Qui a augmenté sa production ?
| Pays | Variation (b/j) | Production totale (b/j) |
|---|---|---|
| Koweït | +870 000 | 1,36 million |
| Arabie saoudite | +550 000 | 7,2 millions |
| Iran | +510 000 | 2,85 millions |
Flux d'exportation et effet d'offre
Selon les données citées, les exportations combinées de l'Arabie saoudite, des Émirats arabes unis, du Koweït, d'Irak et d'Iran ont dépassé 10 millions de barils par jour en juin, en hausse de plus de 3 millions de b/j par rapport au mois précédent. Les Émirats arabes unis ont notamment contribué à remettre sur le marché des volumes longtemps bloqués, améliorant l'approvisionnement global et ramenant les prix proches des niveaux observés avant le conflit.
Demande fragilisée et risque de surproduction
Cette hausse de l'offre intervient dans un contexte de demande affaiblie, en particulier en Chine, où la consommation de carburants reste « faible » selon les observations citées. Le résultat : une pression à la baisse sur certains segments du marché et la persistance d'un risque de surproduction, malgré la récente volatilité géopolitique.
Où en est la production par rapport à février 2026 ?
Malgré le rebond de juin, la production cumulée de l'OPEP demeure inférieure d'environ 28 % à son niveau de février 2026 une fois pris en compte le retrait des Émirats arabes unis de l'organisation.

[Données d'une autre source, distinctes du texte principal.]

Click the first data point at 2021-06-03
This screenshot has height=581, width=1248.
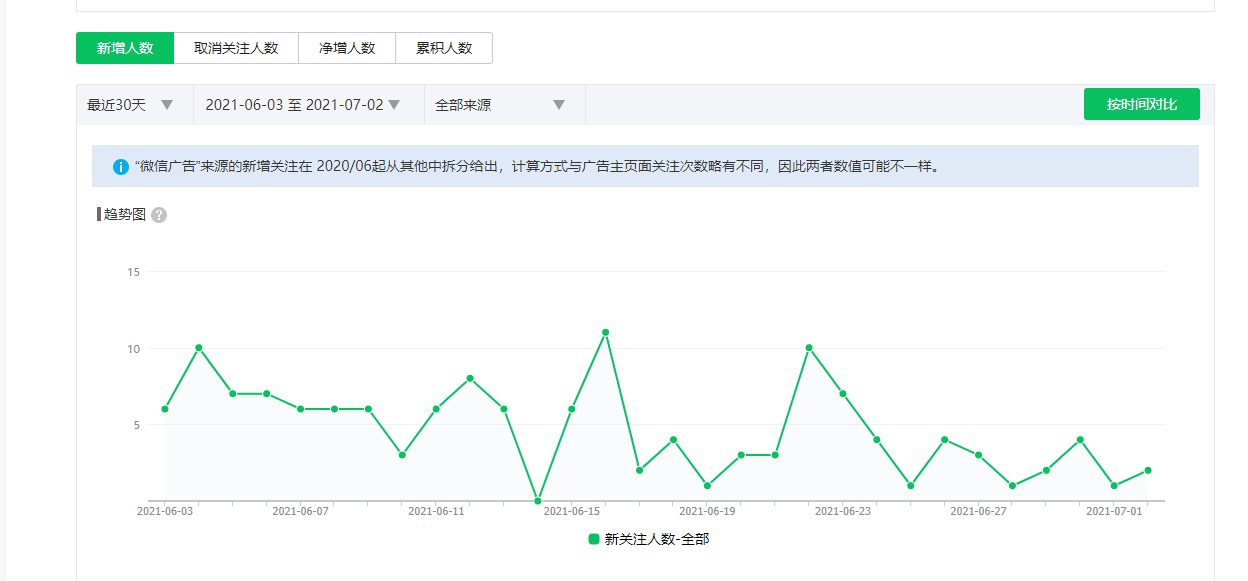tap(165, 409)
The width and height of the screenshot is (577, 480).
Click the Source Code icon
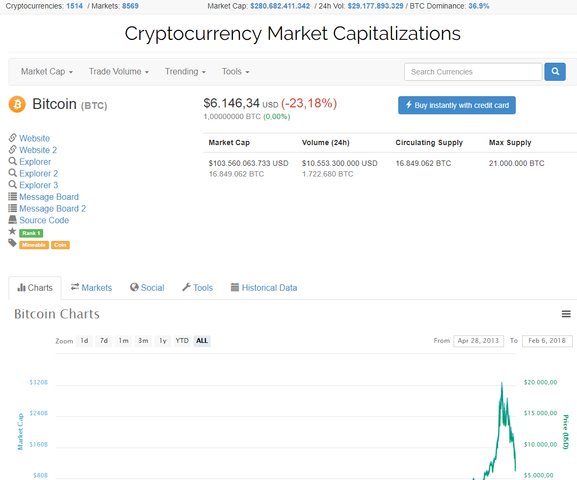[13, 220]
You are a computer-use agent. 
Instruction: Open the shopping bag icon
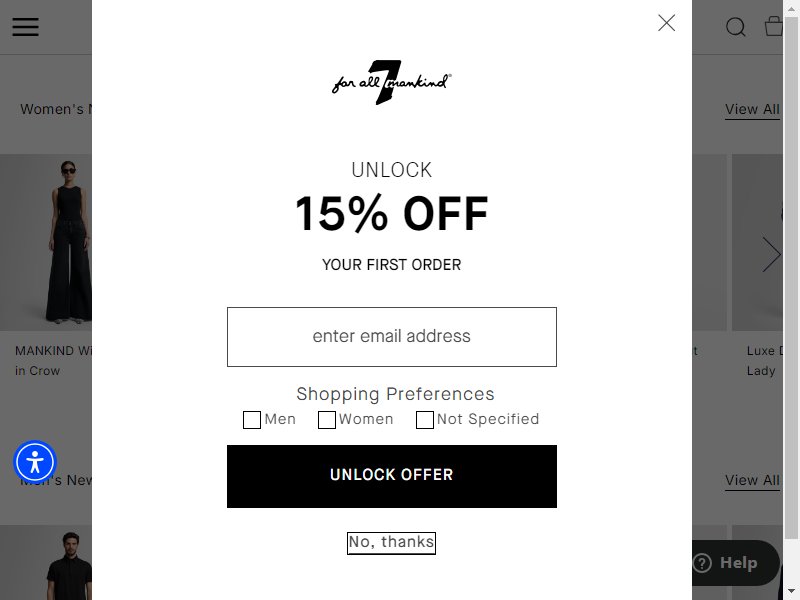coord(773,27)
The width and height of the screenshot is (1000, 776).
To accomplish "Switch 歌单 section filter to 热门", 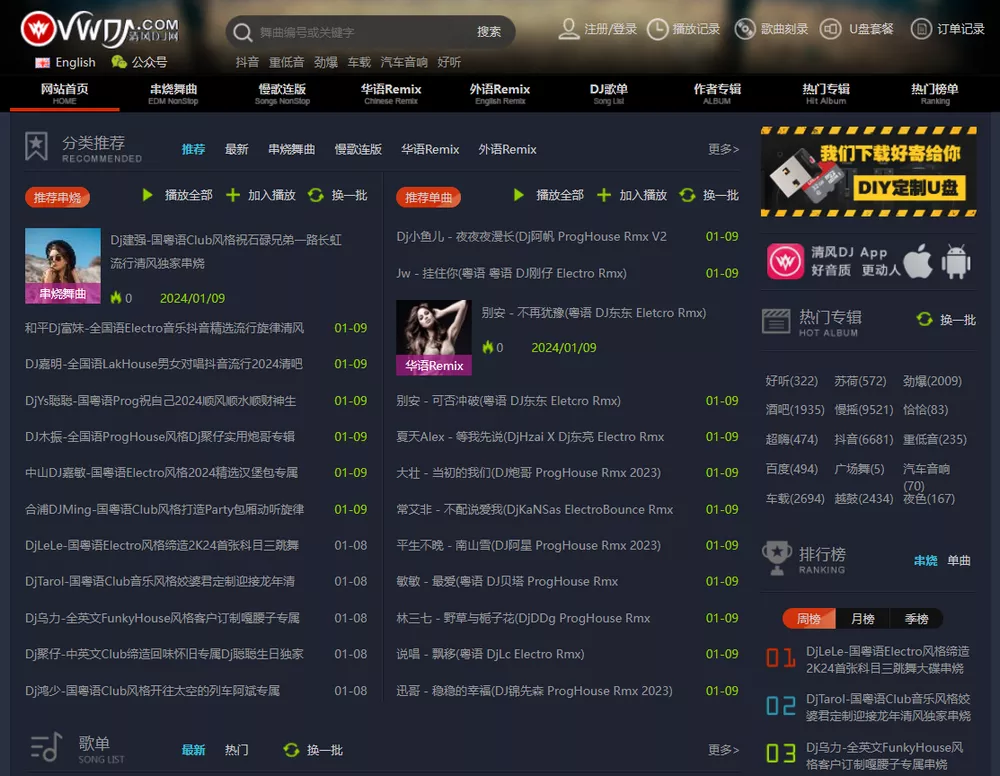I will (x=236, y=748).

Autrement dit, même si l'offre augmente fortement, elle reste en-deçà d'un pic récent marqué par les tensions.
Conséquences et points à suivre
- Pression sur les prix : l'augmentation de l'offre et la reprise des exportations pèsent sur les cours, potentiellement favorable aux consommateurs, mais nuisible aux revenus des pays producteurs.
- Segmentation du marché : la surproduction touche certains segments et régions plus que d'autres, d'où une dynamique hétérogène des prix.
- Risque géopolitique : la situation demeure fragile : toute nouvelle perturbation dans le détroit d'Ormuz ou reprise des hostilités pourrait inverser rapidement la tendance.
Sur le plan macroéconomique, la combinaison d'une offre remontée et d'une demande mondiale molle limite les pressions inflationnistes liées à l'énergie, mais crée une incertitude durable pour les producteurs, les marchés financiers et les économies importatrices. Les prochains rapports mensuels de production et les données de demande chinoise seront déterminants pour savoir si l'OPEP devra ajuster sa stratégie d'offre dans les mois à venir.